Lo que no nos toca directamente, no existe. En Guatemala, la realidad comienza a existir para muchos de nosotros solo cuando matan a uno de los nuestros, cuando nos quedamos sin empleo, cuando se entran a robar a nuestra casa o cuando deja de salir el agua por el chorro del baño. Entonces, de repente, tomamos conciencia de vivir en un mundo más ancho que el que hasta entonces habitábamos. Antes de eso, la subjetividad se va por las vías tradicionales y todos los pobres son pobres porque son haraganes, todos los que demandan justicia son unos vividores de los Derechos Humanos, y todos los que abogan por el cuidado del medioambiente son ecohistéricos que prefieren monos gordos al desarrollo económico. Respuestas demasiado simples a problemas muy complejos.
En el siglo XX, muchos consideraron el problema del agua motivo suficiente para una tercera guerra mundial. Con 884 millones de seres humanos en todo el planeta sin acceso a agua potable, no es un problema menor. Según el Programa de Naciones Unidas para el Medio Ambiente (UNEP), “…cada 15 segundos muere un niño por una enfermedad causada por la falta de acceso a agua segura para beber, el saneamiento deficiente o la falta de higiene”. Y no se vale decir que esto es un problema de educación, porque lo que unos consideran un derecho privado, para otros es un milagro. Las personas más pobres están entre las que, “casualmente”, jamás han tenido acceso a agua entubada, y puedo imaginar lo que siente una madre de escasos recursos cuando, por primera vez en su vida, abre un chorro en su casa y ve salir agua por él. El desperdicio del agua, la contaminación de las fuentes de este líquido, el desvío de los ríos o su desaparición, es una responsabilidad con rostro. Y ese rostro es el mismo de siempre, el que cree que todo se puede comprar y no entiende que nadie se puede quitar la sed con un billete de a cien.
El problema del agua es un problema de falta de conciencia. Si molesta ver empaques de jabón o envases tirados en las fuentes de agua, es insoportable darse cuenta de lo que hacen empresas bien informadas de gente supuestamente bien educada, que se niegan a tener plantas de tratamiento de aguas, que lanzan productos químicos en los ríos, fertilizantes, bagazo de caña, y demás desechos que ya contaminaron todas las fuentes de agua del país. El colmo es que hemos caído en la trampa de necesitar el agua que ha sido privatizada y embotellada para nuestro consumo, como si no fuera un derecho de todos.

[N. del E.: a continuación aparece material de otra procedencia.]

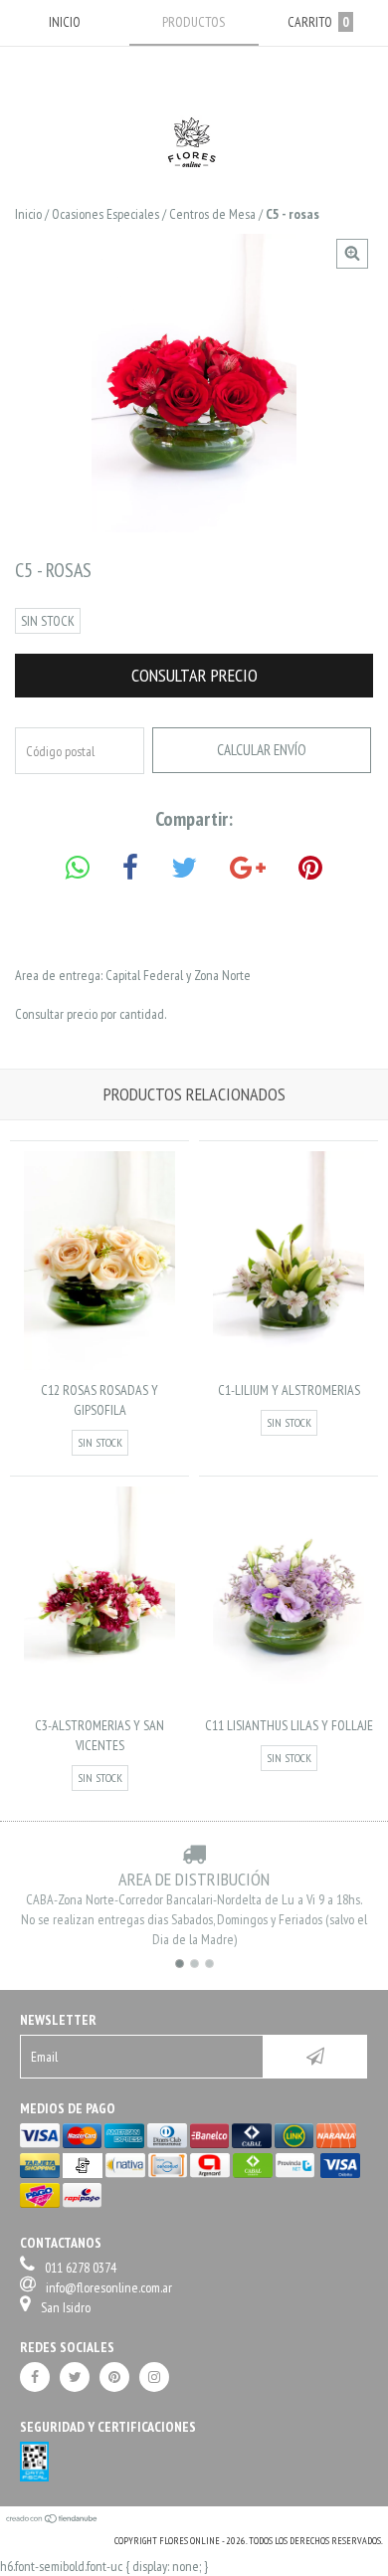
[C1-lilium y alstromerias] (288, 1365)
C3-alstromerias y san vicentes (99, 1735)
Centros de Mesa (212, 214)
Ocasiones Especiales (105, 214)
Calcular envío (261, 749)
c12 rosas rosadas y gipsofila (99, 1400)
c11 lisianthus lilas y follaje (289, 1725)
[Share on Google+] (248, 868)
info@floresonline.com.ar (109, 2287)
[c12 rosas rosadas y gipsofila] (99, 1365)
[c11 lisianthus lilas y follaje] (288, 1700)
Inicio (28, 214)
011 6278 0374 (80, 2268)
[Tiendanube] (52, 2520)
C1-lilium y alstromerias (289, 1390)
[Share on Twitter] (184, 868)
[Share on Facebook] (130, 868)
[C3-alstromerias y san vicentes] (99, 1700)
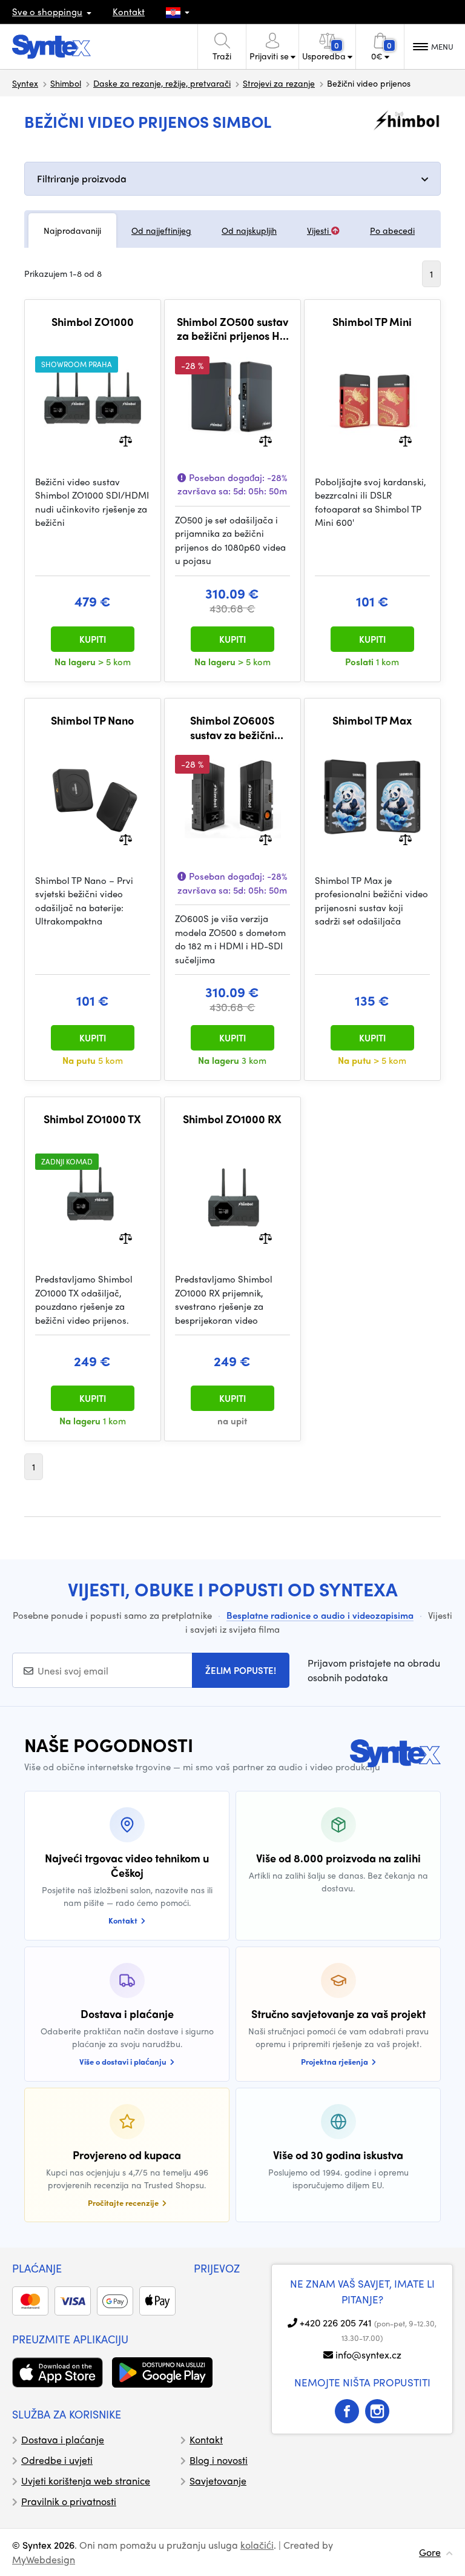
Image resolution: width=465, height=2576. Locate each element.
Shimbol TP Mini (372, 321)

En estos 50 años, los seres humanos hemos contaminado y secado, como nunca antes en siglos, nuestros recursos hídricos. Esa contaminación afecta los recursos alimentarios, facilita la difusión de enfermedades, daña a los ecosistemas y agrava las condiciones de sociedades y economías de todo el planeta. Súmele a este polvorín el incremento de la población mundial y los efectos del cambio climático.

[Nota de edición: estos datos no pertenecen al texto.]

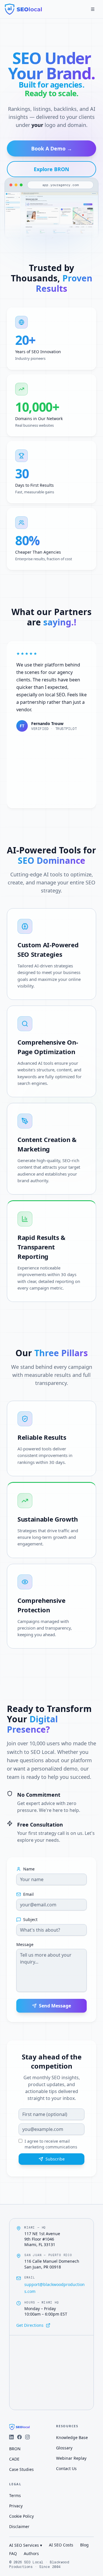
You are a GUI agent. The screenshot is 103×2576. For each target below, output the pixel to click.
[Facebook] (19, 2437)
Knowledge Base (72, 2437)
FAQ (13, 2553)
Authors (31, 2553)
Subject (30, 1919)
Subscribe (55, 2159)
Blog (84, 2545)
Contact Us (66, 2468)
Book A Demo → (51, 148)
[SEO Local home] (23, 9)
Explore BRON (51, 169)
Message (24, 1945)
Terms (15, 2495)
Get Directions (29, 2325)
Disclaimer (19, 2526)
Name (29, 1869)
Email (28, 1894)
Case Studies (21, 2469)
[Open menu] (92, 9)
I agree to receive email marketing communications (51, 2144)
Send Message (55, 2006)
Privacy (16, 2506)
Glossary (64, 2448)
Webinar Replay (71, 2458)
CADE (14, 2459)
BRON (15, 2448)
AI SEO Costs (61, 2545)
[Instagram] (27, 2437)
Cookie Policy (21, 2516)
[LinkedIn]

Según la UNEP, “cada día, dos millones de toneladas de aguas residuales y otros efluentes son vertidos sin control alguno. El problema es más grave en los países en desarrollo, en los que más del 90 por ciento de los desechos sin procesar y el 70 por ciento de los desechos industriales sin tratar se vierten en aguas superficiales”. Visto así, los problemas del agua pasan por las clases sociales y la geografía porque, una y otra vez, son las regiones más pobres las que viven una mayor escasez de este recurso. La incapacidad de nuestro Estado para cuidar y garantizar recursos para todos sus habitantes de manera sostenida, así como nuestra inconciencia colectiva frente a señales de alarma tan contundentes, merecen atención. Y es que de nada sirve pensar en futuro, si ese futuro nace agrietado, seco, muerto.